Esma Beydüz forumdaki müzakerisinde; yazarın, İslam dünyasında ,Ortaçağ olup olmadığını tespit etmek adına Doğu ve Batı, Avrupa ile İslam dünyasını karşılaştırarak ele alan kitabın ilgili bölümlerini irdeledi.
Beydüz değerlendirmesinde şu ifadeleri kullandı: “Yazarın bu kısımdaki görüşlerini, diğer oryantalistlerle karşılaştırmak adına Ernest Renan’ın bir konferansta söylediği “Müslümanlık ile bilim ilişkisi birbirinden ayrılmıştır. Bilim adına yapılan her şey aslında Sasani devletinin ürünüdür. Müslümanlar yağmacıdır, hazıra konar.” teorisine benzettiğimi söyleyebilirim. Bauer ile Renan’ı karşılaştırdığımızda ikisi de ilerlemeyi Pers kültürüne dayandırıyor ama Renan aslında İslam’ın bunu geliştirdiğini de kabul ediyor diyebiliriz.”
Beydüz, Bauer’in bir başka kitabı olan ‘Müphemlik Kültürü ve İslam’ dan söz ederek, “Yazar bu kitabında İslam kültürünü müphemliğe dayandırır ve İslam’ın müphemlik üzerine kurulduğunu kabul eder. Alimlerin tefsir yorumlarındaki çeşitliliği, farklılığın bereket ve lütuf olduğu hadisini de buna dayandırır. İslam’ın gerilemesinin nedeni olarak da müphemlik kültüründen vazgeçmesini örnek verir.

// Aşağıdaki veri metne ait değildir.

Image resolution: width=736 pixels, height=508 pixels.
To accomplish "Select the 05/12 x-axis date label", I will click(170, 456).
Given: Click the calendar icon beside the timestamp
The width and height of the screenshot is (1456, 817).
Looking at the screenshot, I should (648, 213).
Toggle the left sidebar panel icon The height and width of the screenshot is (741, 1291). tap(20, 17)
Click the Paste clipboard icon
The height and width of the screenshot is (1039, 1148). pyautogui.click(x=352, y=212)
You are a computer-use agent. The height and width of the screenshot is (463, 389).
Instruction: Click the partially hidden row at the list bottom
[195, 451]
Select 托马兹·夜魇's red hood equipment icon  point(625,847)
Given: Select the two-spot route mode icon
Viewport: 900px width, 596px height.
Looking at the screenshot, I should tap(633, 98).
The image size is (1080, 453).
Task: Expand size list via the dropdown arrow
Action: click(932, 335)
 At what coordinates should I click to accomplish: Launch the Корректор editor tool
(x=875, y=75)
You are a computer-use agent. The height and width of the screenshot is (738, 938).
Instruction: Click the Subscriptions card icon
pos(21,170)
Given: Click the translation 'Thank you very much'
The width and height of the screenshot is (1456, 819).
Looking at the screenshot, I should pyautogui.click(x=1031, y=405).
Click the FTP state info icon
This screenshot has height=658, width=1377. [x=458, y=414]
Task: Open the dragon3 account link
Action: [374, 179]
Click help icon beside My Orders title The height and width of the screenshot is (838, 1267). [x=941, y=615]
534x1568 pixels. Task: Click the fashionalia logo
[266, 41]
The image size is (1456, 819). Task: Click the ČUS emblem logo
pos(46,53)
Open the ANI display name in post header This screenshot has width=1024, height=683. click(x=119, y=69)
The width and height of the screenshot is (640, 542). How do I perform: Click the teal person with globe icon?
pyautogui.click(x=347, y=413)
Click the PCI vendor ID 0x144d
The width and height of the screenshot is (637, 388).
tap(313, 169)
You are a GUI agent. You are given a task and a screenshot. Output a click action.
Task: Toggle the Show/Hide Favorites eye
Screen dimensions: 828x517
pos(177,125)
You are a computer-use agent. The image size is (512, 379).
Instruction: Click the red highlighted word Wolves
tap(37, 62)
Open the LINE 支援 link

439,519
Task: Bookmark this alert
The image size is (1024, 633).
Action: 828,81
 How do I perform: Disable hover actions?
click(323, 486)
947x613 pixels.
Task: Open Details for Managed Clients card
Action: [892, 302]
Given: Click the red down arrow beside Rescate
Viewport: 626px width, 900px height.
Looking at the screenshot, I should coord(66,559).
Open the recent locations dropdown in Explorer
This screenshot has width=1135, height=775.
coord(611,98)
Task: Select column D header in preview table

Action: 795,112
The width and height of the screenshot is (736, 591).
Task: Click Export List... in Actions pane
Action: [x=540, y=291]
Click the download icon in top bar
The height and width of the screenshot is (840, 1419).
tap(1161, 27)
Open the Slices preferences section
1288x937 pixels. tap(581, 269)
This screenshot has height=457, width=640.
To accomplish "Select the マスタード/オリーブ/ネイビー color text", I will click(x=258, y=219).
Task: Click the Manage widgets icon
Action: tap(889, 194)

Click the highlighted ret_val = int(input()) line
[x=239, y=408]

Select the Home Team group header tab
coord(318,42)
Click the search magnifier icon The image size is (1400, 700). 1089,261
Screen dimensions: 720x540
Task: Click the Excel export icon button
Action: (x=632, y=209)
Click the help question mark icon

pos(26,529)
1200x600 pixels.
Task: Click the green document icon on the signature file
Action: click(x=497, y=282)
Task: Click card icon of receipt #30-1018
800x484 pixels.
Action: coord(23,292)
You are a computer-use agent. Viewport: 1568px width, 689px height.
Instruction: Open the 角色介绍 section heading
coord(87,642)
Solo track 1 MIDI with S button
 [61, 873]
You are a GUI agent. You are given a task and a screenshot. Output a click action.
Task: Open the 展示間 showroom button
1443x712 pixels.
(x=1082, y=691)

Bauer “İslam çoğulculuğa hoşgörüyle bakar. Zaten İslam hayatın her alanında hakim değildir. İslami ilimlerin yanında İslami olmayan ilimler de gelişmiştir. Ayrıca diğer dinlere de hoşgörüyle bakar.” der. Yahudilik başlığında ise İslam’ın Yahudilere hoşgörüyle baktığını ve çeşitli haklar tanıdığını belirtir. Ancak biz diyoruz ki İslam’da ‘zorla İslamlaştırma’ yoktur.” ifadelerini kullandı.
Bauer'den alıntıyla şu sözleri aktaran Beydüz, “Örneğin Hristiyanlar doğuştan günahkar olduklarına inandıkları için bu onların benlik gelişimini etkilemiştir. Hayatları boyunca kendilerini affettirme uğraşları vardır ve kiliseye sığınmışlardır. Hristiyanların bu sayede gelişimleri engellenmiştir. İslam ise merhamet üzerinde kurulan bir dindir. Hristiyanlığın aksine yapılan yanlışlar ilerlemelerinde büyük önem arz eder.” dedi.
Beydüz değerlendirmesinde ayrıca, “Yazar Ortaçağ kavramından vazgeçmemiz gerektiğini, genellemelerin doğru olmadığını belirtir. Geçerli bir çağ tanımı yapmak için ise 4 şartın gerekli olduğundan bahseder: olumlu veya olumsuz yargı içermemesi gerekir, kapsamı geniş olmalıdır yani belli bir coğrafyayı veya zaman dilimini ifade etmemelidir, çağlar kapsamlı olarak hayatı şekillendirici olmalıdır, çağı oluşturan değişiklikler nihai ve kalıcı olmalıdır. Ve devamında yazar İslam’ın başlangıcı yeni bir çağ mıdır sorusunu da sorar.
Bizce İslam’ın ortaya koyduğu şeyler basit şeyler değildir. Köleliğin kaldırılması, kadınlara verilen haklar vb. Bu anlamda İslam’ın ortaya çıkması bizim için çağ kırılmasını ifade eder.” ifadelerini kullandı.
Konuşmasını, sınırlarının kesin olarak çizilmiş Ortaçağ veya herhangi bir çağ kavramının Müslümanlarca kabul edilebilir olmadığını, terimin ayrıştırılmış ve gaspedilmiş olduğunu belirterek noktalayan Beydüz'ün sunumunun ardından forum, katılımcıların sorularına yanıtlar verilmesinin ardından sona erdi.